Over the past week, police have detained, questioned and released two very influential rabbis as part of an ongoing investigation into a banned book called "The King's Torah," which justifies killing non-Jews under certain circumstances.
The arrests have sparked violent protests and a raging debate about whether rabbis are above the law, and about the limits of religious freedom of expression.
Both rabbis, Dov Lior and Yaakov Yosef, say they are victims of the lay justice system, which seeks to limit their authority by refusing to accept opinions based on scripture and rabbinic tradition.
Their supporters argue that the arrests could set a dangerous precedent that would clamp down on rabbinical opinion in the name of the fight against racism.
Following Yosef's arrest on Sunday, around 1,000 of his supporters took to the streets of Jerusalem, burning bins and blocking roads before being dispersed by mounted police.
And on Monday, around 2,000 people massed outside the Supreme Court -- the symbol of secular law -- to protest the arrests.
"I have come here to bring the message that the laws of the Torah are above the laws" of the state, said Shmuel Eliyahu, a rabbi from the hilltop town of Safed in Galilee, which is an important center of Jewish mysticism.
Last year, Eliyahu issued a religious ruling calling on Jews not to rent or sell property to Palestinian citizens in a move that sparked outrage and deep concern in Israel.
Following Sunday's protests, the Maariv newspaper warned of the rise of "a new current in Judaism which seeks the death of the rule of law."
Israel, it said, had turned into "the only country in the world where religious figures are above the law and where the police have no right to question them."
Israel's political leaders were also quick to condemn the attitude of the rabbis and their followers.
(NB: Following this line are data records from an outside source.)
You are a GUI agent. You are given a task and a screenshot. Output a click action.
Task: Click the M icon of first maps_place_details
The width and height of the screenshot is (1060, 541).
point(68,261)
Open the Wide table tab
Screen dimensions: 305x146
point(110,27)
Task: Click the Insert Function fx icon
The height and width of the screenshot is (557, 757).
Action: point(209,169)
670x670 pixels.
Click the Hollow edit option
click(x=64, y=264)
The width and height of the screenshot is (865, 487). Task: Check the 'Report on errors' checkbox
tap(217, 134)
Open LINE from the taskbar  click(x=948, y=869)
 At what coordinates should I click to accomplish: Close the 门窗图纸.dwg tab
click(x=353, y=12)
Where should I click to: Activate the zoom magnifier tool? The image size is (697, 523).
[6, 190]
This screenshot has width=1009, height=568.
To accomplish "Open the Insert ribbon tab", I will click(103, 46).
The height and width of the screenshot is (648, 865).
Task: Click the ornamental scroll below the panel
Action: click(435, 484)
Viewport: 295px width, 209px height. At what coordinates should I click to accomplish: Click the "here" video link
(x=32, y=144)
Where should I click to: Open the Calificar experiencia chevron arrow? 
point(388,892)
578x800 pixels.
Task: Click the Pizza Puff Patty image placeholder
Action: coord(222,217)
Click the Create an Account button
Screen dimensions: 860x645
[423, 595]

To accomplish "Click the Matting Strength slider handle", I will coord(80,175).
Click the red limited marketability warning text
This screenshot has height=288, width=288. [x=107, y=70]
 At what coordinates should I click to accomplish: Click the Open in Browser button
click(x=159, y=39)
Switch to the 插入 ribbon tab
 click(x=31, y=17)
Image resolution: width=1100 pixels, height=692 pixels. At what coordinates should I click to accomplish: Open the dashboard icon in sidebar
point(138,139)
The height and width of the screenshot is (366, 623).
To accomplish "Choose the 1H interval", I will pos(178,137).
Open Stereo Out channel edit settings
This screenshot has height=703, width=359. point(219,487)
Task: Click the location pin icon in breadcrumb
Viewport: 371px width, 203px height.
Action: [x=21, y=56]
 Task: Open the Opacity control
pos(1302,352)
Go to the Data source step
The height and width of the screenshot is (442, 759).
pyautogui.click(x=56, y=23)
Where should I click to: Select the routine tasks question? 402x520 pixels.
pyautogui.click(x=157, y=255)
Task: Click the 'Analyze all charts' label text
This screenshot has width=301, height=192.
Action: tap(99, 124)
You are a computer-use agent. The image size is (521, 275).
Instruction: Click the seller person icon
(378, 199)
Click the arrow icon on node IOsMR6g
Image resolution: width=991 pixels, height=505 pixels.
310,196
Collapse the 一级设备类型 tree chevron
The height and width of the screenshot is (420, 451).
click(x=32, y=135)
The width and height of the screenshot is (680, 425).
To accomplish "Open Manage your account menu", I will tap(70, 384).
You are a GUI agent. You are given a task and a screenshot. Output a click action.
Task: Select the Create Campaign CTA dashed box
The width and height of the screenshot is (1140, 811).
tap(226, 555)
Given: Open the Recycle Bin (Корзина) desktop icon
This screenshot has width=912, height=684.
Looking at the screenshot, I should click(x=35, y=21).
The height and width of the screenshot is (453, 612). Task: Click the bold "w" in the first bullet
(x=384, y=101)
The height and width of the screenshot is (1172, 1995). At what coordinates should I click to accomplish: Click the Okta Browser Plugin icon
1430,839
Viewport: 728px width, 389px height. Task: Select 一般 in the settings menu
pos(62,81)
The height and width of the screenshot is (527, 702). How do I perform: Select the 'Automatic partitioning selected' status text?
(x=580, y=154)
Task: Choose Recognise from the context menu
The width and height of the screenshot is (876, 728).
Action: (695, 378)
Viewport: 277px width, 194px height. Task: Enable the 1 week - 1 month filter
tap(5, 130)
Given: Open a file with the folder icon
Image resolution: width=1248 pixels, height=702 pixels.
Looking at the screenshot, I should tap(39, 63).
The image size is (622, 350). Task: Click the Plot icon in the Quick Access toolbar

Opposition chief Tzipi Livni told army radio that they were acting as a group which "refuses to recognize the authority of judges and wants to replace them with rabbis."
Their actions, she argued, hit "at the roots of the State of Israel" -- which defines itself by law as Jewish and democratic.
"Israel is country of law and order," Prime Minister Benjamin Netanyahu insisted Sunday, implicitly criticizing the attitude of the two rabbis, who were detained after repeatedly ignoring police summonses to come for questioning.
"Nobody in Israel is above the law, and I demand that each and every citizen respect the law," he told cabinet ministers.
Even Ovadia Yosef, spiritual leader of the ultra-Orthodox Sephardic party Shas and father of Yaakov Yosef, was critical of his son's attitude to the police.
"Why does this idiot not respond to a police summons," he was quoted as saying by all the main Israeli newspapers and websites.
Both Yosef and Lior were detained in connection with their endorsement of a controversial theological treatise called "The King's Torah."
The book reportedly says babies and children of Israel's enemies may be killed in certain circumstances since "it is clear that they will grow to harm us."
It also says non-Jews are "uncompassionate by nature" and that attacks on them "curb their evil inclination."
"Anywhere where the influence of gentiles constitutes a threat to the life of Israel, it is permissible to kill them," the rabbis wrote.
The book, published earlier this year, has drawn sharp criticism from many rabbis who say it contradicts the teachings of Judaism.
Lior, who was briefly detained last week in a move which also sparked mass protests, is the spiritual leader of Kiryat Arba settlement as well as of the Jewish settlements located in the heart of the West Bank city of Hebron.
In 1995, he cursed then-prime minister Yitzhak Rabin for his willingness to make concessions to the Palestinians, and his teachings are thought to have influenced Yigal Amir, the Jewish student who went on to assassinate the premier in November of that year.